Bem que tentei resistir diante das ameaças de crise de hiperglicemia e infarto, mas capitulei frente à possibilidade de sofrer um AVC. Sempre tive medo de ficar me arrastando com a boca torta e a mão virada pra dentro. Com a barriga macilenta e a cabeça branquinha me imaginei Quasimodo pendurado na torre da igreja bradando pela musa belíssima, mas apaixonada pelo mocinho da fita hollywoodiana com cabelos gomalinados.

Obrigado a caminhar, argumentei que de manhã cedo não poderia fazer bem a um homem que adora a madrugada. A falta de costume poderia provocar um choque cultural de consequências fatais. Optei pelo cair da tarde. Vesti a bermuda dada de presente de Natal há cerca de cinco anos pela minha filha, enfiei a camiseta “mamãe tô forte”, calcei os chinelos cor de rosa ganhos no último amigo oculto e me mandei para a Praia da Barra, hoje conhecida como Praia do Forte.
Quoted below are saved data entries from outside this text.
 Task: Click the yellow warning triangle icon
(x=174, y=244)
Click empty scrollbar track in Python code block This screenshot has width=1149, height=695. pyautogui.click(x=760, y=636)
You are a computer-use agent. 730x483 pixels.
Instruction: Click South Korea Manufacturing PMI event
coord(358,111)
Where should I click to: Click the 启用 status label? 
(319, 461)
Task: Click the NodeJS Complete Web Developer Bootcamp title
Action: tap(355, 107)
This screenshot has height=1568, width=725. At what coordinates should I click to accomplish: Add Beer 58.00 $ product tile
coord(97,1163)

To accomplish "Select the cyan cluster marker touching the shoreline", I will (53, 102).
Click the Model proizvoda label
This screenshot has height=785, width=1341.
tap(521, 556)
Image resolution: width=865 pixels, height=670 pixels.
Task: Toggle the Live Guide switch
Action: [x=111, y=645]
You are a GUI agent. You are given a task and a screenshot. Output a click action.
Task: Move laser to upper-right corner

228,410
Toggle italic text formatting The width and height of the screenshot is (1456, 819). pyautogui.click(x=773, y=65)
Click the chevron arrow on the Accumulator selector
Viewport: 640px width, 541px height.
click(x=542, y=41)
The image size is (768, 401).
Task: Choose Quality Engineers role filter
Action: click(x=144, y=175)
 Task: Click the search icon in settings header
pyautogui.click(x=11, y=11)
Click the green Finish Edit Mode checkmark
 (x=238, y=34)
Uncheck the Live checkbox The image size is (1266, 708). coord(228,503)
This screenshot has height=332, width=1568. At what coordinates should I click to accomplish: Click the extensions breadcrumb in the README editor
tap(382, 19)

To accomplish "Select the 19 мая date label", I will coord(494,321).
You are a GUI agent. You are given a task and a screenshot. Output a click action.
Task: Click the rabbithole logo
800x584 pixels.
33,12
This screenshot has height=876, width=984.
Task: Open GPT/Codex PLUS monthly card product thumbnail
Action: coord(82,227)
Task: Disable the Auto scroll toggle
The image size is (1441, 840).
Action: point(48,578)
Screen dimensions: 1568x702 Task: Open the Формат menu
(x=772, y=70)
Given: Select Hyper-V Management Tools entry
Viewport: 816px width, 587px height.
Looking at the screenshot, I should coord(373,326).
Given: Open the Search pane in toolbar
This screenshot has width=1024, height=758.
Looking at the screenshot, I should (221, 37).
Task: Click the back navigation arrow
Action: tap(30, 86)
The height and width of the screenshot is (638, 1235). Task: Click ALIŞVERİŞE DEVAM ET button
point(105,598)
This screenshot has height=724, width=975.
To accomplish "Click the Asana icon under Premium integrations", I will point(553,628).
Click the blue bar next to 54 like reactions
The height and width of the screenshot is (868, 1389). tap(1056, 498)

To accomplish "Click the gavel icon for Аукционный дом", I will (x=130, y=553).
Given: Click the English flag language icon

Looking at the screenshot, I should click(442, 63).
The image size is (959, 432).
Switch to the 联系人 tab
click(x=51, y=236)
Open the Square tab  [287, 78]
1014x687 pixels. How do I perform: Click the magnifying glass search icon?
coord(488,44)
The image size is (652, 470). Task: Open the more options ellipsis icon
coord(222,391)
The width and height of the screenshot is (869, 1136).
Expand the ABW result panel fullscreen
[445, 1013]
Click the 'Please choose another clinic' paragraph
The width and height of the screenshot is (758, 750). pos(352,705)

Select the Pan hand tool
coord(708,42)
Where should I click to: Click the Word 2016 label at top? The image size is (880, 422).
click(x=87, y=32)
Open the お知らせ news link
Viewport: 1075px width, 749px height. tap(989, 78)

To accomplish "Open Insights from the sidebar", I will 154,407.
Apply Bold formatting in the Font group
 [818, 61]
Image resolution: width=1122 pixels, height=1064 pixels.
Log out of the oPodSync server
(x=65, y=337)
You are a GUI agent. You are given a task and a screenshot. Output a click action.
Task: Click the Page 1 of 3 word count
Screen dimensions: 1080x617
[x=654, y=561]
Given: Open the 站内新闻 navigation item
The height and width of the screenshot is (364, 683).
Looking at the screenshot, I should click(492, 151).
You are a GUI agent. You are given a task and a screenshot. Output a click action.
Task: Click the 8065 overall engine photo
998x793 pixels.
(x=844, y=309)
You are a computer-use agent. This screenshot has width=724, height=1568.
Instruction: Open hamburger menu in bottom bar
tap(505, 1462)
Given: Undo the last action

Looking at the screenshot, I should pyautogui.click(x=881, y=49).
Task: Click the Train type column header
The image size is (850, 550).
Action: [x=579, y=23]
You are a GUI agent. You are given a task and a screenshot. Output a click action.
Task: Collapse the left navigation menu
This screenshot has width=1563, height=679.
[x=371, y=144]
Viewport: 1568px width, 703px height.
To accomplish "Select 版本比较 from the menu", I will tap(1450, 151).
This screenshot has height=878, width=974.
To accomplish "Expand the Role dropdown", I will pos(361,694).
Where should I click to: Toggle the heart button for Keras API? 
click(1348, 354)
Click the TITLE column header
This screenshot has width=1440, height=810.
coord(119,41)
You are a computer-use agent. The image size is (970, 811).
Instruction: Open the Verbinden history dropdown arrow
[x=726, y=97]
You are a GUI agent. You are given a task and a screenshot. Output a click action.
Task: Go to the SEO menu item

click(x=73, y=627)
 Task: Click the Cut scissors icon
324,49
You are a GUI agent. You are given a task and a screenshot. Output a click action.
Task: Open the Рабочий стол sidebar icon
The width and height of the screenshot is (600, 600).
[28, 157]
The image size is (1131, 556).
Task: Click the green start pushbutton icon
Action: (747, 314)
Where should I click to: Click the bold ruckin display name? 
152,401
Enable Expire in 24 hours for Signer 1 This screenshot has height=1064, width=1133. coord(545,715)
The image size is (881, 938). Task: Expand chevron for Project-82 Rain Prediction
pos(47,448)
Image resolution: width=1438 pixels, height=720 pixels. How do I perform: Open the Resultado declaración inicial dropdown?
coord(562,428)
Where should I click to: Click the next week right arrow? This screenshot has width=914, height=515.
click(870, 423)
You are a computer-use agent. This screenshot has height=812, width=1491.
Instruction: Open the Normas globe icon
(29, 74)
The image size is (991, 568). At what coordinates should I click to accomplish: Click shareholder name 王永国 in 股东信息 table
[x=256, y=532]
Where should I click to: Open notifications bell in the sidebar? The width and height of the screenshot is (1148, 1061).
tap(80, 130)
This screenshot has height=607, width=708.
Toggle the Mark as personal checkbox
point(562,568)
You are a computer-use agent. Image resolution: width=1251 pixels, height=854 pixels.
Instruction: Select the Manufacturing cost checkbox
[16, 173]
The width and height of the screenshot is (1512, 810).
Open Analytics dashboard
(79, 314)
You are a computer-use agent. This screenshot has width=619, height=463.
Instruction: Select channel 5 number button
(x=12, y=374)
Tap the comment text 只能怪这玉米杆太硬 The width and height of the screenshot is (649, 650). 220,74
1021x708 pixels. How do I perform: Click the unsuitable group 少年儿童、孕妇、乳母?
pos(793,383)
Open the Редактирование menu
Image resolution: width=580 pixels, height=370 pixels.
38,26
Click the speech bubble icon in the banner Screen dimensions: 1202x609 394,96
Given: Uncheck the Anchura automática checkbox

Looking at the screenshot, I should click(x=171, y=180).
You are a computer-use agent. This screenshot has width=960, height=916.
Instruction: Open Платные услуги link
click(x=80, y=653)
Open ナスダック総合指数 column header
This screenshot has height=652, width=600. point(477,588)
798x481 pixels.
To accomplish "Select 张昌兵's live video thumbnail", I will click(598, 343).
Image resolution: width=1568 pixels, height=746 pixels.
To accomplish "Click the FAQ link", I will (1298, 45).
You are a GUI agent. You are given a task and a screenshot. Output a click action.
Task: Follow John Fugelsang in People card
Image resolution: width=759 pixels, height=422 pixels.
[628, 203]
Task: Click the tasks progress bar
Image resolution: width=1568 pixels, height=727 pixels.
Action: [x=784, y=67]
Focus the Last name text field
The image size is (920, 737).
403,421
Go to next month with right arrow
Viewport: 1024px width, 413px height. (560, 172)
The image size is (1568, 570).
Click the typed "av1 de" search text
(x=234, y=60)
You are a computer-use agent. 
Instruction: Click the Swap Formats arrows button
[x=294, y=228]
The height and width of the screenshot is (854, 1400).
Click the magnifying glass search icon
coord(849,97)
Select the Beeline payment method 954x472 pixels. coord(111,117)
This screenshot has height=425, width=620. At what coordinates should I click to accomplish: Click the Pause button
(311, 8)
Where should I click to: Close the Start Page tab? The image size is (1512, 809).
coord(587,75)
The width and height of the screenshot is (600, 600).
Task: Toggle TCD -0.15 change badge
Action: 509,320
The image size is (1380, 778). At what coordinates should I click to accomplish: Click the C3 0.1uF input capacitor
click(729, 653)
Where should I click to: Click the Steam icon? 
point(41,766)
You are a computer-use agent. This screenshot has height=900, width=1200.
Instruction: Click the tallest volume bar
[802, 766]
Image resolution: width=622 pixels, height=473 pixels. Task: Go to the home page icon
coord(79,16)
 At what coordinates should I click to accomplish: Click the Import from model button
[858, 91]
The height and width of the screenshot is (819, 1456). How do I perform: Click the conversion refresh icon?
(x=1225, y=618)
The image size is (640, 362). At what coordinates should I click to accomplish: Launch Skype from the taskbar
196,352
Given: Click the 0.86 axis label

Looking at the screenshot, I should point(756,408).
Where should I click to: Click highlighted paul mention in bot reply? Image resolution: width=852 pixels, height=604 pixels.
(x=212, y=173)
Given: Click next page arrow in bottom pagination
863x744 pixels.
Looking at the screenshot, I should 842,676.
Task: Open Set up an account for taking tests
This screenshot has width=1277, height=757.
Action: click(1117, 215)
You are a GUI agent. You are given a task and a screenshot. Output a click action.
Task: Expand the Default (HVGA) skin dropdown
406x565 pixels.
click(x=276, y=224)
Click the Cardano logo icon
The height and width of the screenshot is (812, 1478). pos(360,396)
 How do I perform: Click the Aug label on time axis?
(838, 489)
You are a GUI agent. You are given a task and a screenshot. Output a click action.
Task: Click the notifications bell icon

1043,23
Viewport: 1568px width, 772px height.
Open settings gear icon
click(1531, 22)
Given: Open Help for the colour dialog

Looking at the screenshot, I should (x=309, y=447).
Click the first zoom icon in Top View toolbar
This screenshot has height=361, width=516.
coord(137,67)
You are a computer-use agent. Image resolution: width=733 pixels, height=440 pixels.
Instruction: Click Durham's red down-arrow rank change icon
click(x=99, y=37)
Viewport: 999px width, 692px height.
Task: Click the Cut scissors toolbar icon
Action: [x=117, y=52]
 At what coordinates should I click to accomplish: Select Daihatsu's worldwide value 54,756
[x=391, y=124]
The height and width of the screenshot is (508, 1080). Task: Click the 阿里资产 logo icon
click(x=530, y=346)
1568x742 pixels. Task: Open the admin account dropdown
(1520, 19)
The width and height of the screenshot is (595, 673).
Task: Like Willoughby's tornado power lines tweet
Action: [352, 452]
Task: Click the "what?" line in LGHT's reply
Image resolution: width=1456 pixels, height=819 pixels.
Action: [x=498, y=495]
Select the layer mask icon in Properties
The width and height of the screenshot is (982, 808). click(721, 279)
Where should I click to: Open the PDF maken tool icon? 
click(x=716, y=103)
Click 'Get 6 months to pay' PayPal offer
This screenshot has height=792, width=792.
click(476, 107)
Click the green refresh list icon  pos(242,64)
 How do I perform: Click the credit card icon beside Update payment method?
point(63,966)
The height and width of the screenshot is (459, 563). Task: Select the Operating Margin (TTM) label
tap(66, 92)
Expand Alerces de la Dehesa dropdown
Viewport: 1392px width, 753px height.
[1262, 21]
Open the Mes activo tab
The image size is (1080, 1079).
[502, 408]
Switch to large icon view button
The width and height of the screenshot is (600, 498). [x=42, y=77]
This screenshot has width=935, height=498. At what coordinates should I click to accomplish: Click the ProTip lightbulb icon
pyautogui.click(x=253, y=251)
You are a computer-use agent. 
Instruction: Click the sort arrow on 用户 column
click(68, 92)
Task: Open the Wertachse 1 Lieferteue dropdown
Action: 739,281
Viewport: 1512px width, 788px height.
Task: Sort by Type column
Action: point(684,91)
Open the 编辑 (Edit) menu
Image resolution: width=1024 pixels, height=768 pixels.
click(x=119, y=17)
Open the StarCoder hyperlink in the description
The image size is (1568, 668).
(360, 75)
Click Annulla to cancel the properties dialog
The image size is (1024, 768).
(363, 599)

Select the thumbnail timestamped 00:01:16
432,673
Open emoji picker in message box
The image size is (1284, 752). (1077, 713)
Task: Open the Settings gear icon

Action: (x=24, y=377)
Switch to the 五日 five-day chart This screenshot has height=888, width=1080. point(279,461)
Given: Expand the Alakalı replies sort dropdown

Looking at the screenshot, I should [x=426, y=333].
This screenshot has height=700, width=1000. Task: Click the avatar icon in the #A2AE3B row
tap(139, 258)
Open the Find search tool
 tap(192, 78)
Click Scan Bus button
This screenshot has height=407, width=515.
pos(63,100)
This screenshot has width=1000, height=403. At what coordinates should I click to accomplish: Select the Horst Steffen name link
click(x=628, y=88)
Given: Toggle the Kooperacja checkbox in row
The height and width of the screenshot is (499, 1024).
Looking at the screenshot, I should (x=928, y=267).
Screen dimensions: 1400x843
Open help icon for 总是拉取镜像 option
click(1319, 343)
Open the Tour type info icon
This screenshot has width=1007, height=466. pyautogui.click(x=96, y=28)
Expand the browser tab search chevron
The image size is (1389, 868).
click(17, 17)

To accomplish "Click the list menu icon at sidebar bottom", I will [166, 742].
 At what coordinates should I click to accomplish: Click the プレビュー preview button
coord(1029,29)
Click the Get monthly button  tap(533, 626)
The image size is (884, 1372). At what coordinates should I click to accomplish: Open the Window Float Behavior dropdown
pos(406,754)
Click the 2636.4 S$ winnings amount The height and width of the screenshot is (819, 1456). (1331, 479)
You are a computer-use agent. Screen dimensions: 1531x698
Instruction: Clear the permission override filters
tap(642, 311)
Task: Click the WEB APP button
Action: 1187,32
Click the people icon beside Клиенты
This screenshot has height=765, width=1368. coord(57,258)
De cara percebi que o novo “calçadão” tem pedras portuguesas e corrimão de aço inox, parecendo mais um hall de entrada desses edifícios bregas, com pretensiosos nomes franceses construídos para os novos ricos, que mal sabem falar o português. O espanto aumentou quando ao descer para a areia deparei com a placa de “PERIGO” colocada por cima de uma parede de pedras soltas misturadas com areia. A moderna engenharia, tentando conter o avanço do mar.

Esperava enganar meus torturadores caminhando despreocupadamente pela beira d’água, sentindo o mar nos pés e ouvindo o rumor contínuo das ondas. Pretendia transformar tudo em prazer. Tirei os chinelos, e como de costume coloquei as mãos para trás olhando para o horizonte e andando sem pressa. Relembrei os castelos de areia, os diques que tentavam conter o mar e os “jacarés” que os meninos pegavam. Aos 71 anos me olhei criança, correndo por aquela areia fina e branquinha.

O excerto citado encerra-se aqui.